| Exercise |
Across the lines of the records below, how many have the string "This" in them? Answer with the number alone.

(Collected data entries)
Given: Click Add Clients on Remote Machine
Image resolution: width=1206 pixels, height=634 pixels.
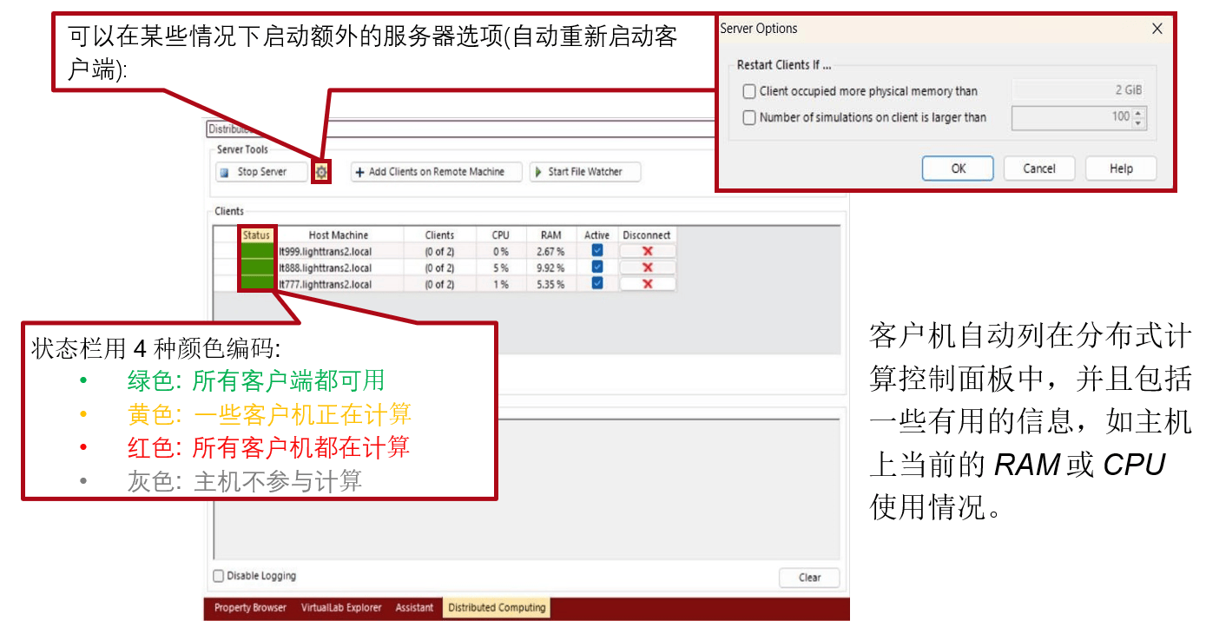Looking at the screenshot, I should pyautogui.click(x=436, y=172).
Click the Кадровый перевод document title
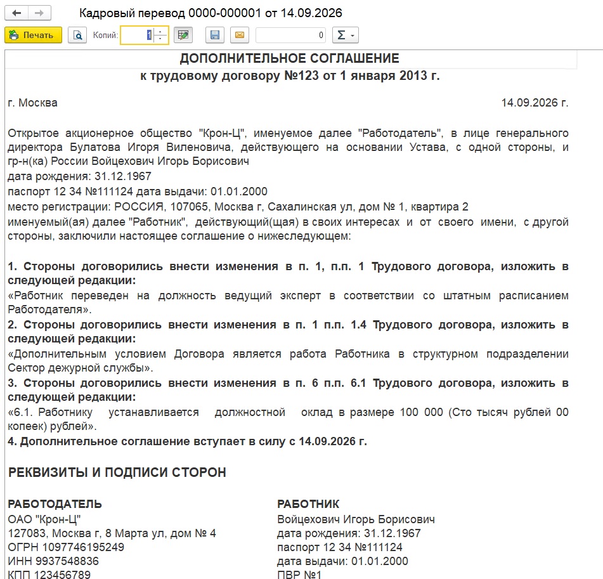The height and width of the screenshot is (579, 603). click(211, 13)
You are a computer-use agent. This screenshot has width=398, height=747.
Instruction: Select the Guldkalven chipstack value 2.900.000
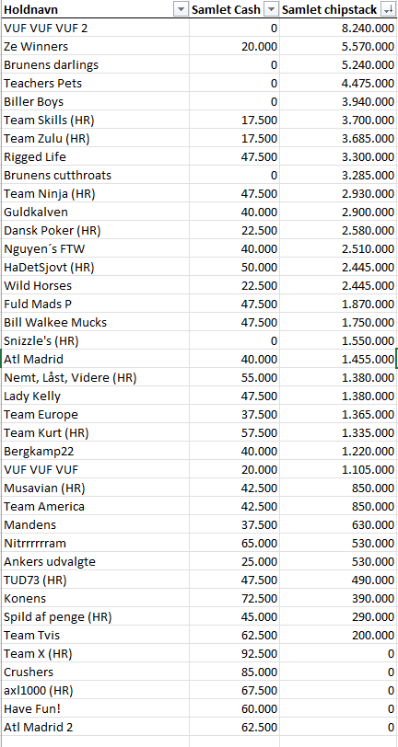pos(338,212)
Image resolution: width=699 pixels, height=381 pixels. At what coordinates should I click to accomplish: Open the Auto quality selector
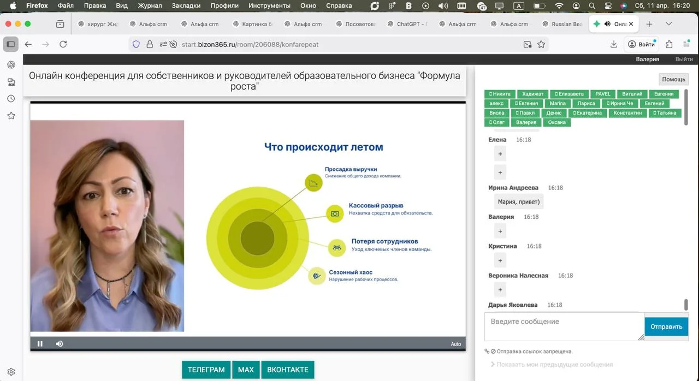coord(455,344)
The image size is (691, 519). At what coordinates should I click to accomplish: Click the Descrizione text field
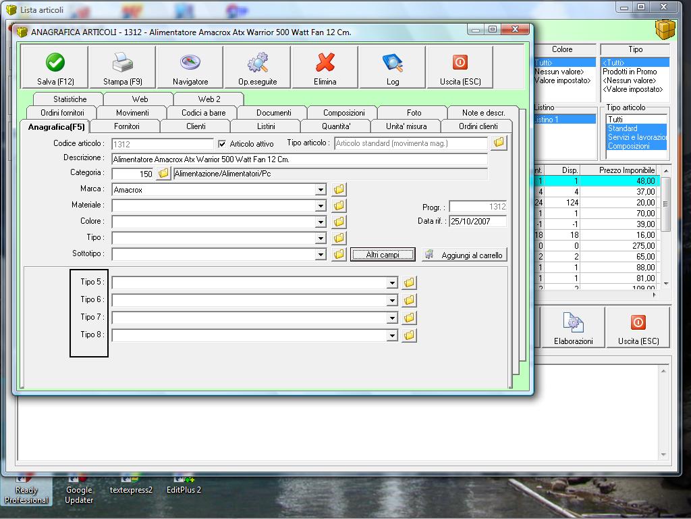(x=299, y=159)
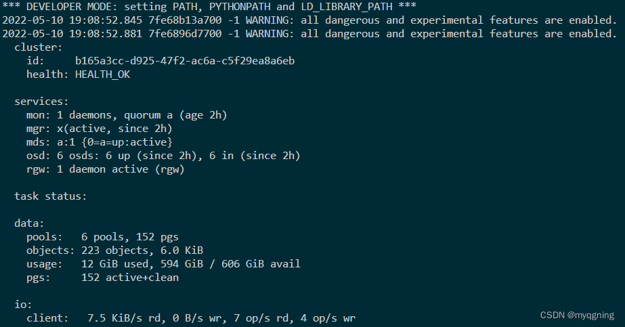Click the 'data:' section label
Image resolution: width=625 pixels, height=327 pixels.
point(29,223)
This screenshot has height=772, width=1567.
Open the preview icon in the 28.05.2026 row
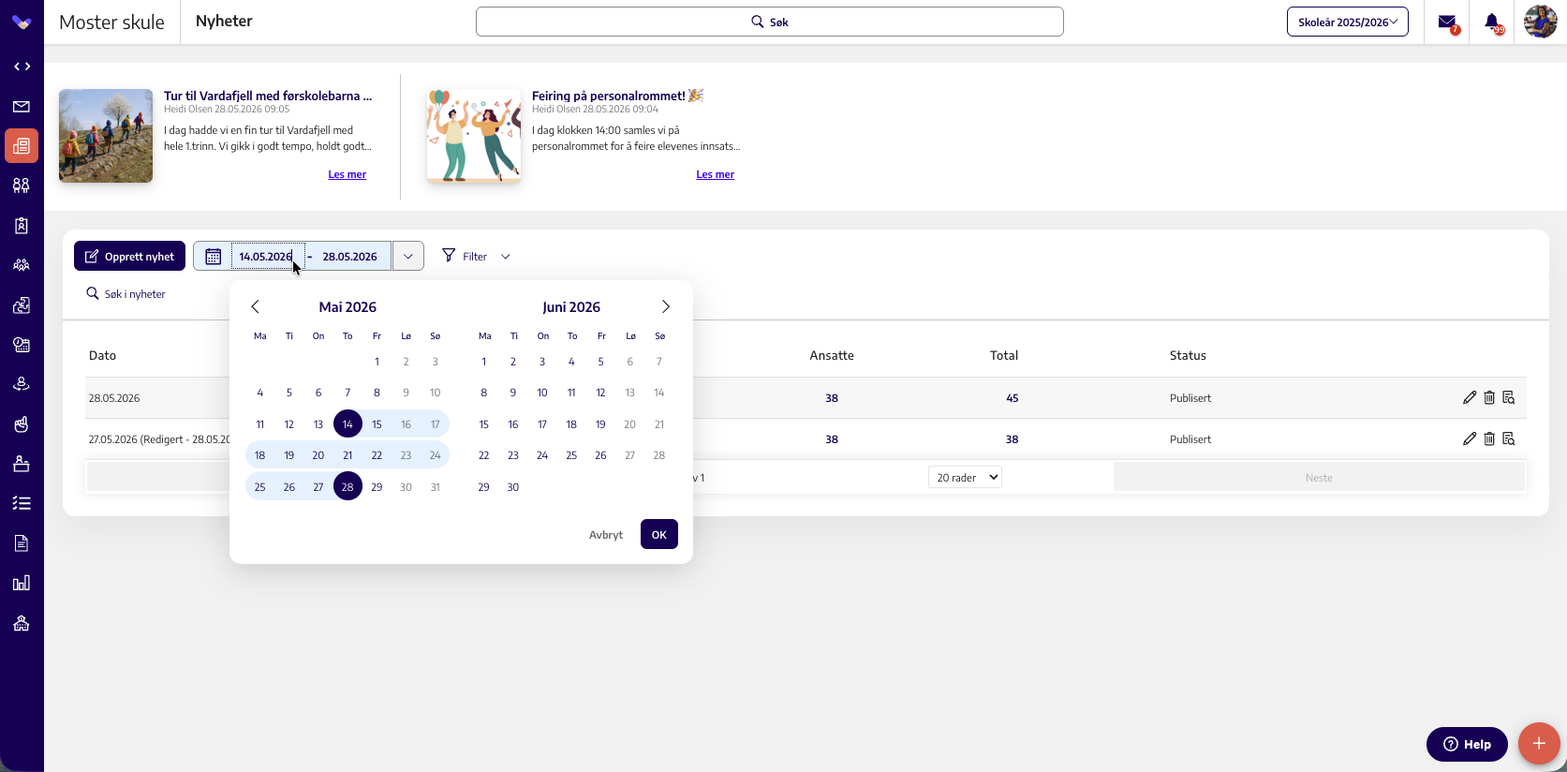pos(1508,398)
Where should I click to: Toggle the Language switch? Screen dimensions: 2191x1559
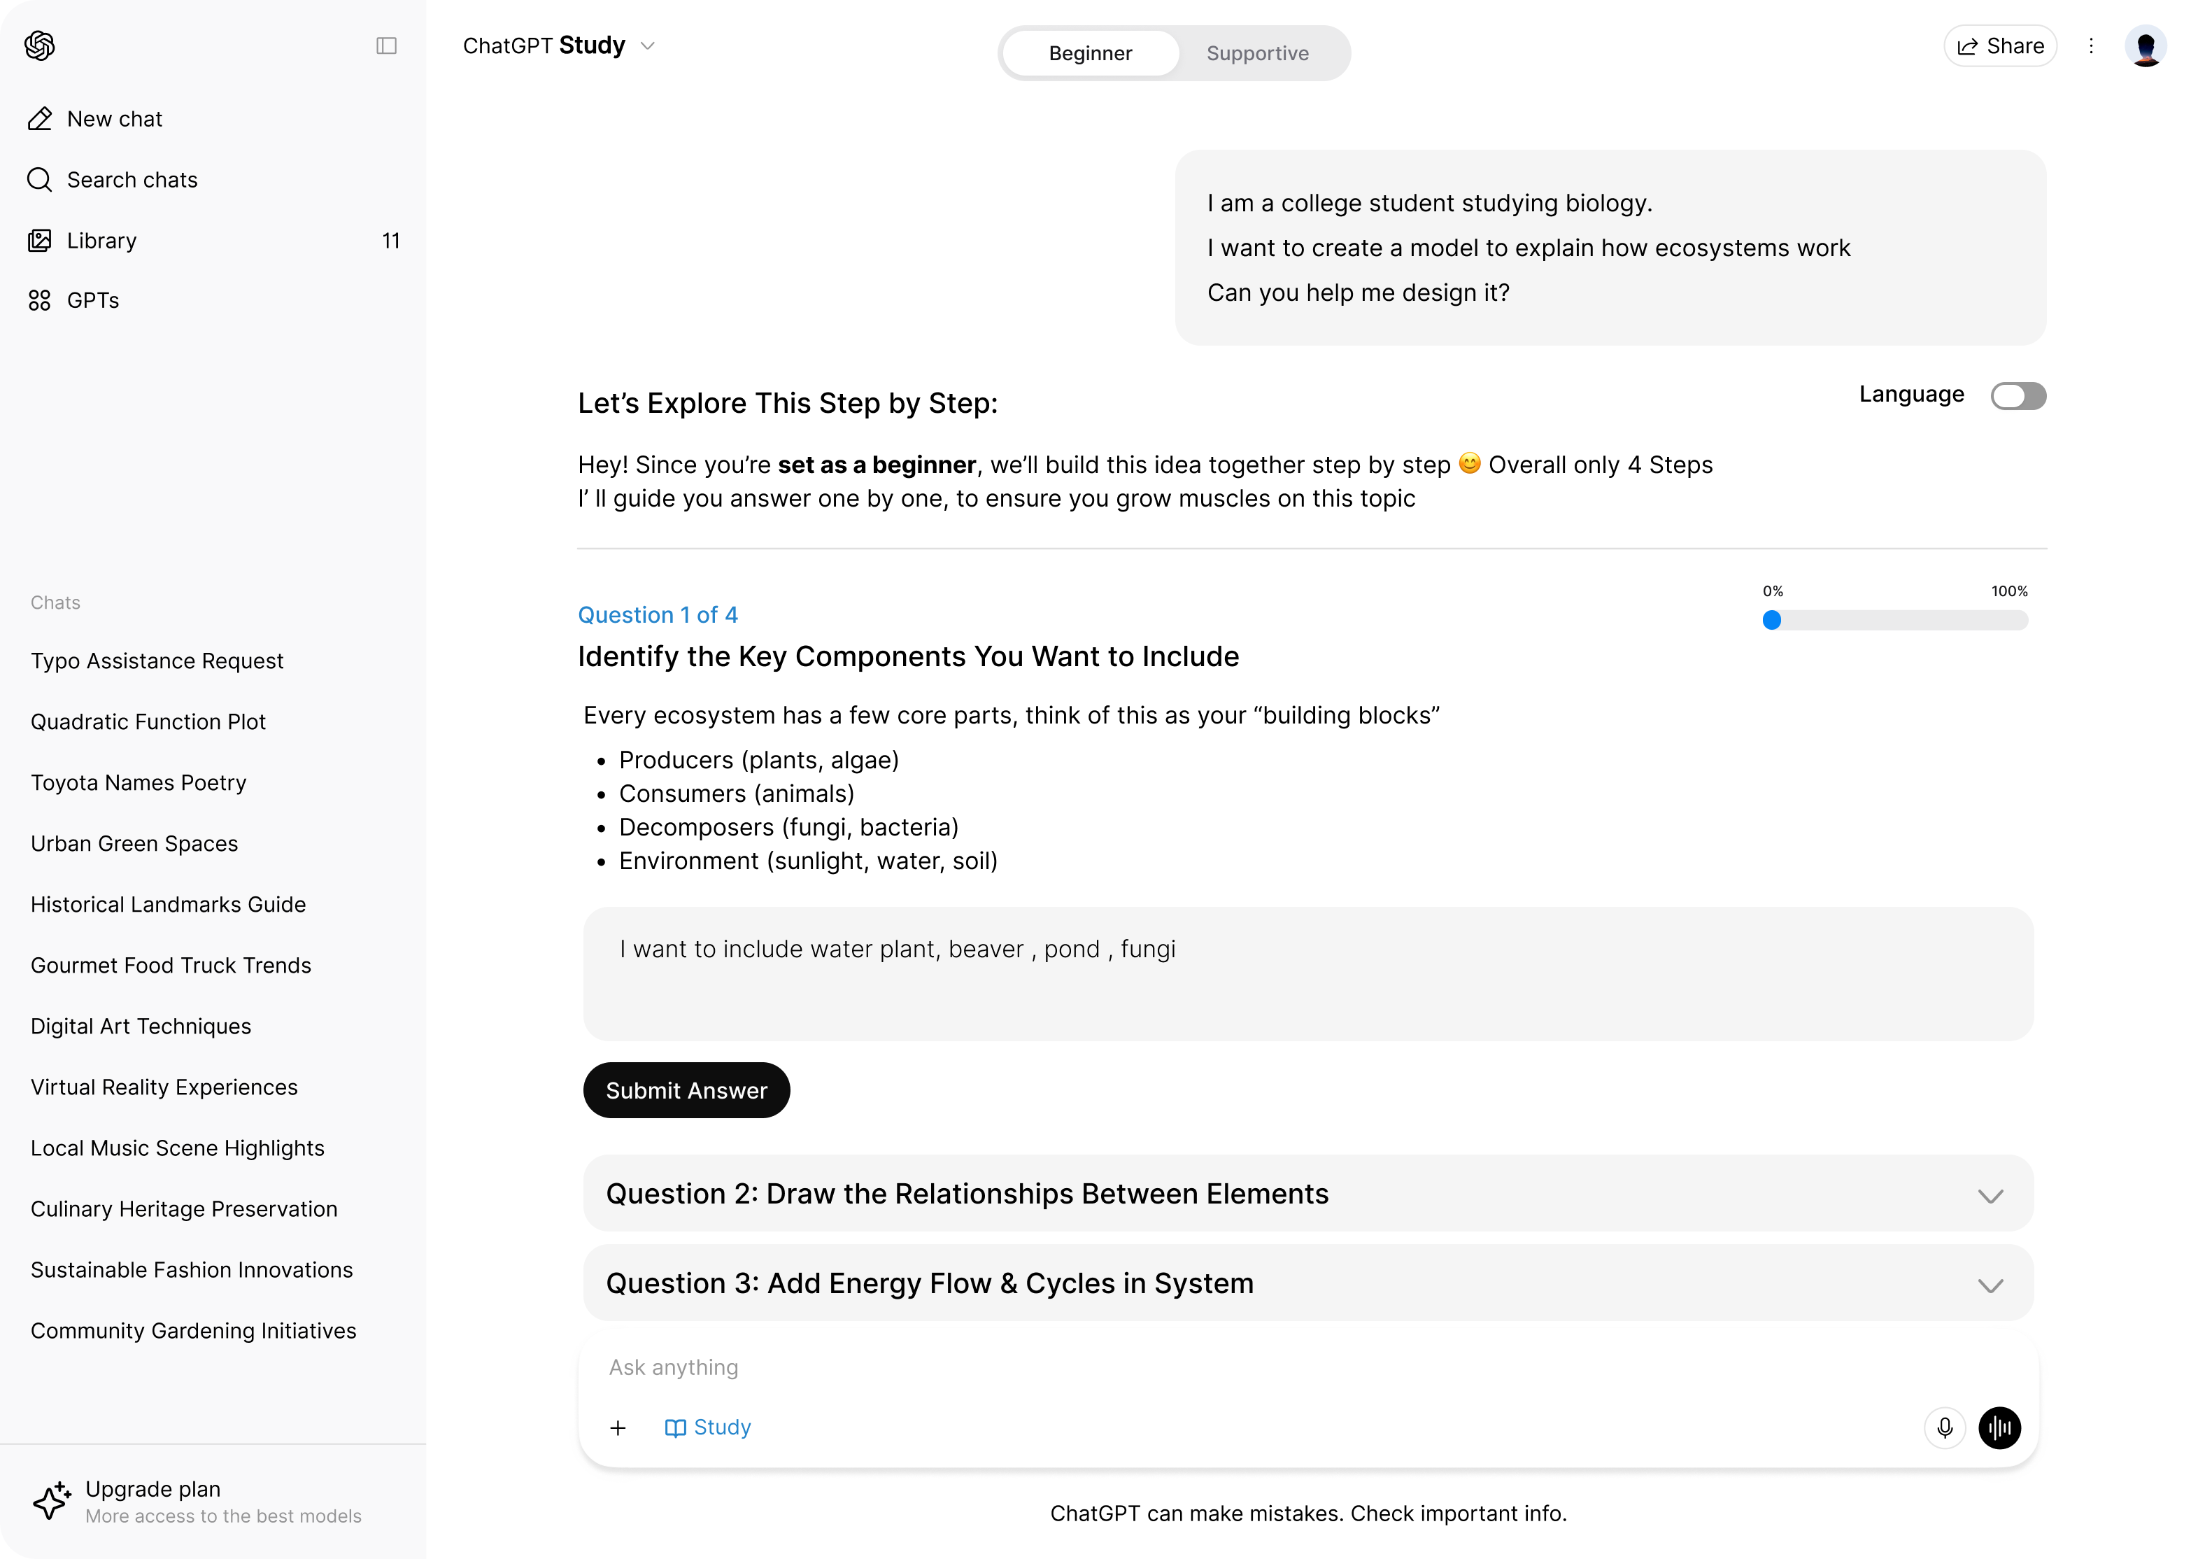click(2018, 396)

| Answer |
2